La parola del papa e dei vescovi - 44

IL SALUTO DELL'ARCIVESCOVO DI RAVENNA - CERVIAMONS. ERSILIO TONINI

Grazie, Padre Santo,
Grazie, Signor Presidente della Repubblica,
grazie con tutta l’anima.

Ma le parole sono povere e inerti in questo clima, con quel che ci portiamo dentro.
Ci limitiamo a dirvi: qui non siete ospiti, ma semplicemente a casa; e non c’è pericolo di confusione di poteri o di invasione di confini.
La testimonianza del martirio trasferisce questo incontro in un piano superiore, dove l’amore sa distinguere e unire. Novantadue sono quelli che ricordiamo stasera: 5 seminaristi e 87 sacerdoti di cui 10 cappellani militari morti sul campo: è stata la fede a suggerire loro l’amore che li ha sospinti a saper morire per tutti.
Il fervore che ha spinto Don Minzoni a dare la vita qui, da parroco, a motivo dei giovani e dei ragazzi Scouts, è lo stesso che l’aveva spinto a divenire cappellano militare al fronte, presso la fanteria, per essere vicino ai giovani, pronto sempre a morire insieme con loro.
Un altro Cappellano militare, mio compagno di studi, Don Alberto Carrozza, anche lui sempre tra i ragazzi, inabissandosi la nave, passò il suo salvagente al soldato che gli stava accanto e scomparve benedicendo tutti.

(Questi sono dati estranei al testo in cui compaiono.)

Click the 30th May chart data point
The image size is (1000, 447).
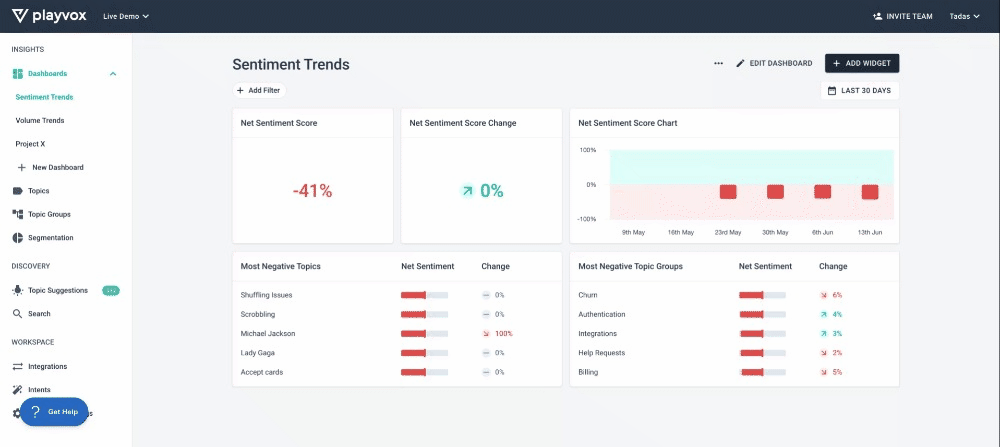tap(775, 192)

Grazie, Padre Santo e Signor Presidente, per essere qui insieme. Il Vicario di Cristo e il Cap dello Stato ritti insieme dinanzi alla tomba di Don Minzoni, in uno stesso atto di venerazione: minuti che ci han fatto avvertire sentimenti indicibili. Peccato che lo stretto spazio della Chiesa non abbia consentito, come avremmo voluto, che tutta la popolazione fosse qui. In quei minuti di grande silenzio non potevamo non ricordare che appena ieri l’altro il Presidente Cossiga si trovava, nello stesso stato di stupefazione, davanti alla salma di un Magistrato della Repubblica crivellato di colpi per la fedeltà al proprio compito al servizio dello Stato, nell’amministrazione della giustizia, che dello Stato è il cuore. Ricordarlo ora non significa cambiare intonazione all’incontro. E’ piuttosto ampliarne ed esplicitarne il senso, riversando la memoria dei preti uccisi dentro l’alta vibrazione con tutta l’anima del paese.

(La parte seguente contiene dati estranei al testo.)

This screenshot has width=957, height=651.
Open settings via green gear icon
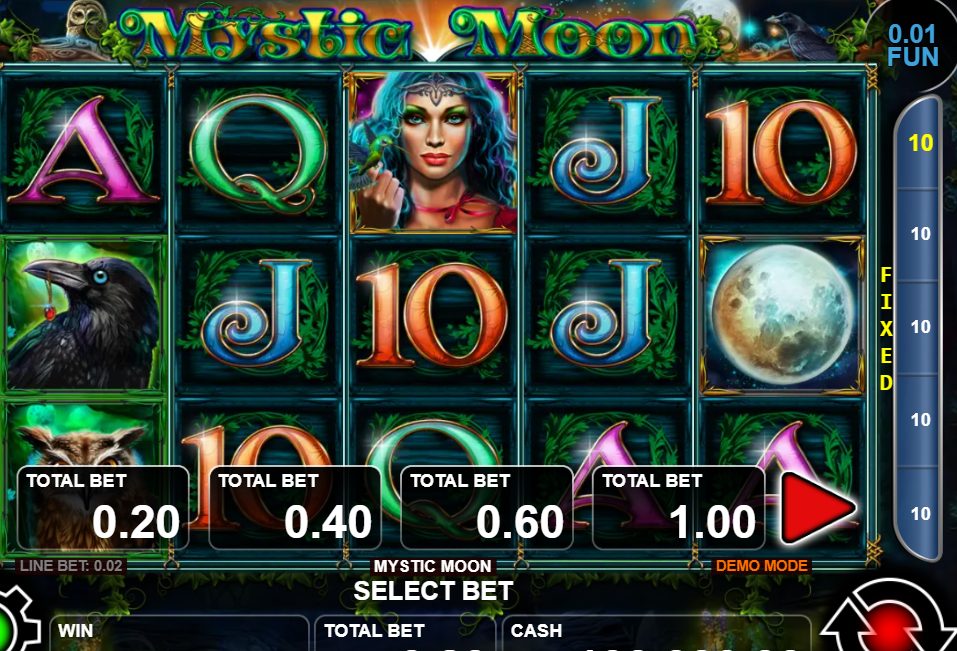[x=15, y=622]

E’ ritornato il tempo del martirio; la durata dei giorni della Passione s’allunga: la stessa inesorabile ferocia, lo stesso arbitrio sui più deboli, lo stesso infierire sistematico e mirato sui servitori dello Stato.
A questo punto, inesorabile come allora la chiamata in causa della comunità cristiana e dei suoi Pastori per i quali scatta l’ora del caso serio che esige scelte estreme senza rinvii.

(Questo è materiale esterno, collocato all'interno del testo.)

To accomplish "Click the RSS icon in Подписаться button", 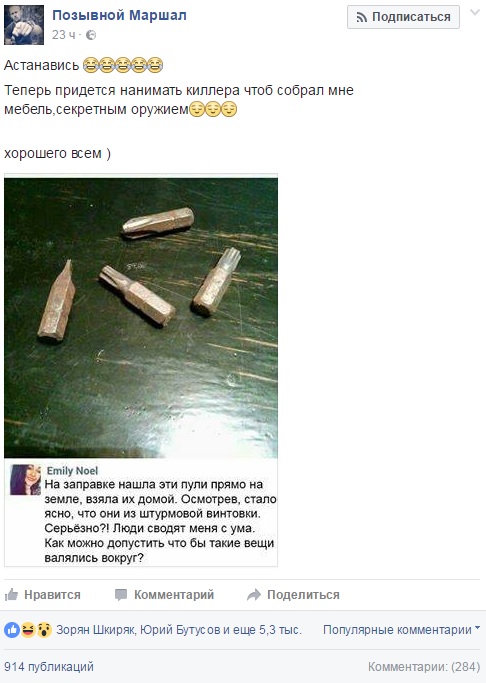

Son tornati i tempi forti che richiedono anime forti.
I sacerdoti della Regione sono venuti qui stasera, insieme ai loro Vescovi, per attingere, dalla memoria dei confratelli che li hanno preceduti nel caso serio, ispirazione e forza per essere all’altezza del compito e del costo già previsti nella loro vocazione.
Ma merita ancora l’uomo che si muoia per lui, in un momento in cui la grandezza umana è screditata?
E’ una domanda che i 92 uccisi non si erano posta. S’erano solo ricordati d’essere ministri di Redenzione, preparati appositamente per ore estreme come queste, quando, screditate le parole, a rivalutare il valore della vita umana, resta ancora il dare la vita per i fratelli.
Ma questo è prodigio che solo una paternità dotata di amore infinito può consentire: è quel che a noi è stato assicurato nel pacchetto di promesse che fa parte della nostra vocazione.
Padre Santo, consapevoli di quest’ora forte per la vita del paese e della Chiesa, ci siamo convocati qui, Vescovi e preti della regione, come la comunità cristiana di Roma che conveniva nelle catacombe ad martires, per trovare nella parola del Pontefice la prontezza alla stessa testimonianza.
Vogliate ora Santo Padre darci l’aiuto ad addentrarci nel mistero del martirio cristiano, perchè abbiamo a sentir meglio il valore della missione sacerdotale dentro questo che è il nostro tempo.